Originating as a spinoff, The Sims quickly evolved into one of the most successful video game franchises of all time. Early releases retained a level of interconnectivity with SimCity, such as the ability to transfer neighborhoods from SimCity 4 to The Sims 2. A crossover title, SimsVille, was earmarked for 2001 and would have allowed the player to build cities, as well as make Sims and control them. The game was cancelled so that Maxis could focus on development for The Sims Online and SimCity 4.

=== SimCityEDU (2013) ===
SimCityEDU: Pollution Challenge! is an educational version of SimCity designed by GlassLab.

== Reception ==

The first two games were well received and sold well during the 1990s, with the franchise achieving a total of 5 million sales by 1999. SimCity 2000 in particular was among the highest selling games of the 1990s, and in 2018 was featured at #86 of IGNs top 100 video games of all time. SimCity 4 (2003) marked the high point in the franchise's GameRankings score at 85. The 2013 reboot was very poorly received, with Green Man Gaming comparing its effect on the franchise to the destruction of the city of Pompeii.

Aggregate review scores As of September 14, 2021.
| Game | GameRankings | Metacritic |
|---|---|---|
| SimCity (1989) | (SNES) 77 | — |
| SimCity 2000 | (PC) 72 | — |
| SimCity 3000 | (PC) 83 | (PC) 77 |
| SimCity 4 | (PC) 85 | (PC) 84 |
| SimCity Societies | (PC) 72 | (PC) 63 |
| SimCity (2013) | (PC) 63 | (PC) 64 |

== Criticism ==
The SimCity franchise has often been criticized for both the content of its underlying mathematical models (most of which were drawn from Jay Forrester's Urban Dynamics) and for keeping them obfuscated to promote an image of "realism". The mathematical models are built on certain premises such as low taxes promoting growth and simply adding police stations reducing crime nearby, which may not be the case.
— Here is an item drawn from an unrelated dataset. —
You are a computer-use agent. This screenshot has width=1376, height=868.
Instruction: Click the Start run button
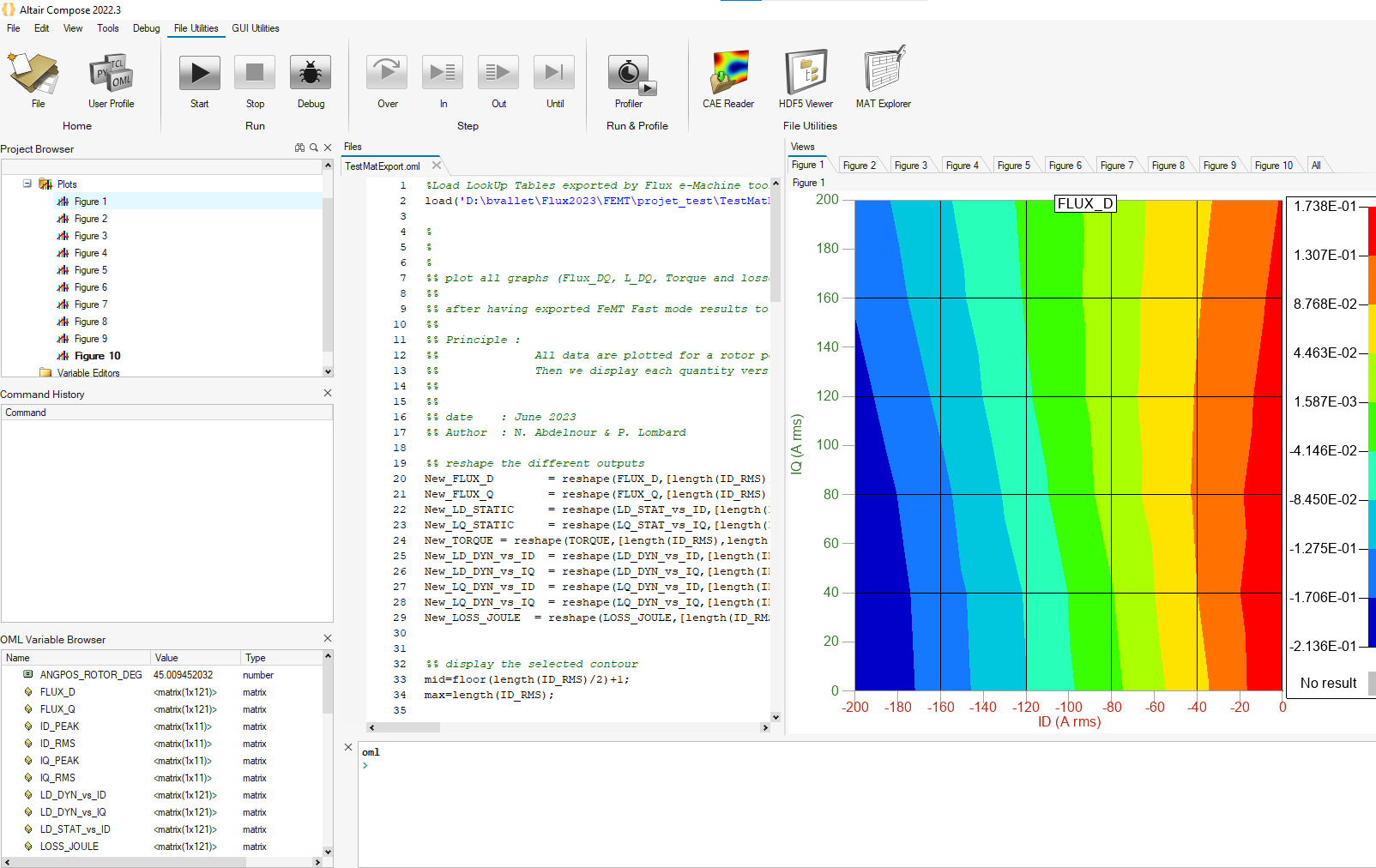[199, 75]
Sociologist Paul Starr wrote he was "worried that the game’s underlying code was an 'unreachable black box' which could 'seduce' players into accepting its assumptions." Certain players have pushed the limits of those "black box" algorithms and found that the game's metrics for success (crime rates, economic growth) do not include things such as public health and citizen happiness.
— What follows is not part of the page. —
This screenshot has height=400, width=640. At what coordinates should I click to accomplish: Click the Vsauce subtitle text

Will Wright stated in an interview with Tristan Donovan that "SimCity was always meant to be a caricature of the way a city works, not a realistic model of the way a city works." Despite that, the series was still marketed as being 'realistic', with the tagline for SimCity 2000 reading "If this game was any more realistic, it’d be illegal to turn it off!" There have been several examples of real-world politicians having their city planning policies tested in SimCity, with the assumption that its models are realistic. Prominent politicians who have been "tested" through SimCity include former mayor of Warsaw and president of Poland Lech Kaczyński, former mayor of Providence, Rhode Island Buddy Cianci, and German Bundestag members Lars Klingbeil, Dorothee Bär, and Jimmy Schulz.

== Legacy ==

The franchise has been credited with inspiring a generation of urban planners, transport officials, and local government figures, who experienced the games at a younger age and took on those careers in later life. Various editions of the game have been used in education to simulate urban planning for students in elementary through college classes.

While there were a handful of city-building games before 1989, SimCity popularized the genre and laid the groundwork for many titles inspired by it, including Cities: Skylines (2015), which was greenlit after the poor reception of the reboot. More broadly, the lack of a win condition in favor of open-ended play was a novelty at the time that gave rise to Maxis' "software toys" design concept, which influenced many other titles from the company.